Линдхаут не произнес ни звука. «Все, — подумал он, — все кончено».

— Я попросил наших экспертов по баллистике проверить оружие. Нет ни тени сомнения. Шесть выстрелов в Толлека были сделаны из этого пистолета.

Последовало долгое молчание.

Наконец Гролль осторожно спросил:

— Это ведь ваш пистолет, не так ли?

Линдхаут кивнул.

— На нем есть отпечатки ваших пальцев, — сказал Гролль.

— Откуда вы знаете, что это мои отпечатки?

— Я как-то принес сюда стакан, который вы потом держали в руках.
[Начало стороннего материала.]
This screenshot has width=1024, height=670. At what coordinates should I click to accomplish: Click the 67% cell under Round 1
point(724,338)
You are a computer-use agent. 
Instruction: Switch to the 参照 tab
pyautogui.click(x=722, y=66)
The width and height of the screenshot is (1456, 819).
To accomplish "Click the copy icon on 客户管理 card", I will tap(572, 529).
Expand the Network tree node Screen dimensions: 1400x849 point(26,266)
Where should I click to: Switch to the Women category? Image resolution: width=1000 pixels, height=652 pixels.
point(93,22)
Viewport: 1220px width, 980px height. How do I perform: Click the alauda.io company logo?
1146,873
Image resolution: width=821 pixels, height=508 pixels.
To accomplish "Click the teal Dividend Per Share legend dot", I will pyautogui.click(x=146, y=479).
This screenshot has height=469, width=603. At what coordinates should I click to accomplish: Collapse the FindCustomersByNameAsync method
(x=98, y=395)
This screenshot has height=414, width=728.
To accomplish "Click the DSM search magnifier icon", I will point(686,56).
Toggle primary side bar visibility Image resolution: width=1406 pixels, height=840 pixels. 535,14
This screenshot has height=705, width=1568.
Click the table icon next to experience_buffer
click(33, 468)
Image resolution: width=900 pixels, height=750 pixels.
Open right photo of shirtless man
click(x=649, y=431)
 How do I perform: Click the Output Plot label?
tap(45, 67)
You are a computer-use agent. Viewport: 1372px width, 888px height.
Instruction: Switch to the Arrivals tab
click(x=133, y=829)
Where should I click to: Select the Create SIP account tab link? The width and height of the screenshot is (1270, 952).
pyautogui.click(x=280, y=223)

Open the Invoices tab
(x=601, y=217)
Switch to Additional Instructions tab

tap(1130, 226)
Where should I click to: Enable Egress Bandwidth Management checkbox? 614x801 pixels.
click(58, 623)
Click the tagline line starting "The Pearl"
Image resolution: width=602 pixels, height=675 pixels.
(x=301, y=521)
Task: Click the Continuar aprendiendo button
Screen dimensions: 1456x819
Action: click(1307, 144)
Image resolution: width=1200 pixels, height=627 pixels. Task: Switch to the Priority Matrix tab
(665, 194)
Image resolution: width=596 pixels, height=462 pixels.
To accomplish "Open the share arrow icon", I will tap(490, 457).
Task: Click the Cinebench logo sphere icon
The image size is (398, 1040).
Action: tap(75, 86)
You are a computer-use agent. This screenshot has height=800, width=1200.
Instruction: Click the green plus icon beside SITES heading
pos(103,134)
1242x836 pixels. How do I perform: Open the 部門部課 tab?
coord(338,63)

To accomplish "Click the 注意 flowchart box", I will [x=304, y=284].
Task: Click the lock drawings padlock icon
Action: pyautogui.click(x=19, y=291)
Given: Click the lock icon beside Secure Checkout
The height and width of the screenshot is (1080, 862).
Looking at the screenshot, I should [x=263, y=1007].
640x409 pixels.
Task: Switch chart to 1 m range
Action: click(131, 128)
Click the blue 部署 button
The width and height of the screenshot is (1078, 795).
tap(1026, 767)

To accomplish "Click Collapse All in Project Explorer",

Отпечатки совпадают.

— И что теперь будет? — спросил Линдхаут.

— Ничего.

— Как?!

— Теперь не будет совсем ничего.

— Но почему?

— Потому что мне очень высокой инстанцией — не только мне, но и главному комиссару Хегеру и руководителю Службы безопасности — уже давно, еще до того как мы нашли пистолет, было приказано не арестовывать и не предавать вас суду, а дать возможность без помех продолжать свою работу — и закрыть дело Толлека.

— Что это за высокая инстанция? — спросил Линдхаут, который был вынужден сесть.

— Союзная контрольная комиссия по Австрии, — ответил Гролль. — Наибольшим влиянием в ней, естественно, пользуются американцы и Советы. И обе стороны проявляют самый большой интерес к вашей работе. — Он посмотрел на Линдхаута. — Возьмите свое оружие. А мой лист гинкго вы не возьмете?

— Конечно… — Линдхаут чувствовал такую слабость, что был не в состоянии встать. Комиссар Гролль придвинул ему пистолет и положил рядом странный, разделенный на лопасти лист.

— Моему другу-убийце, доказать преступление которого мне запретили, — сказал комиссар Вольфганг Гролль.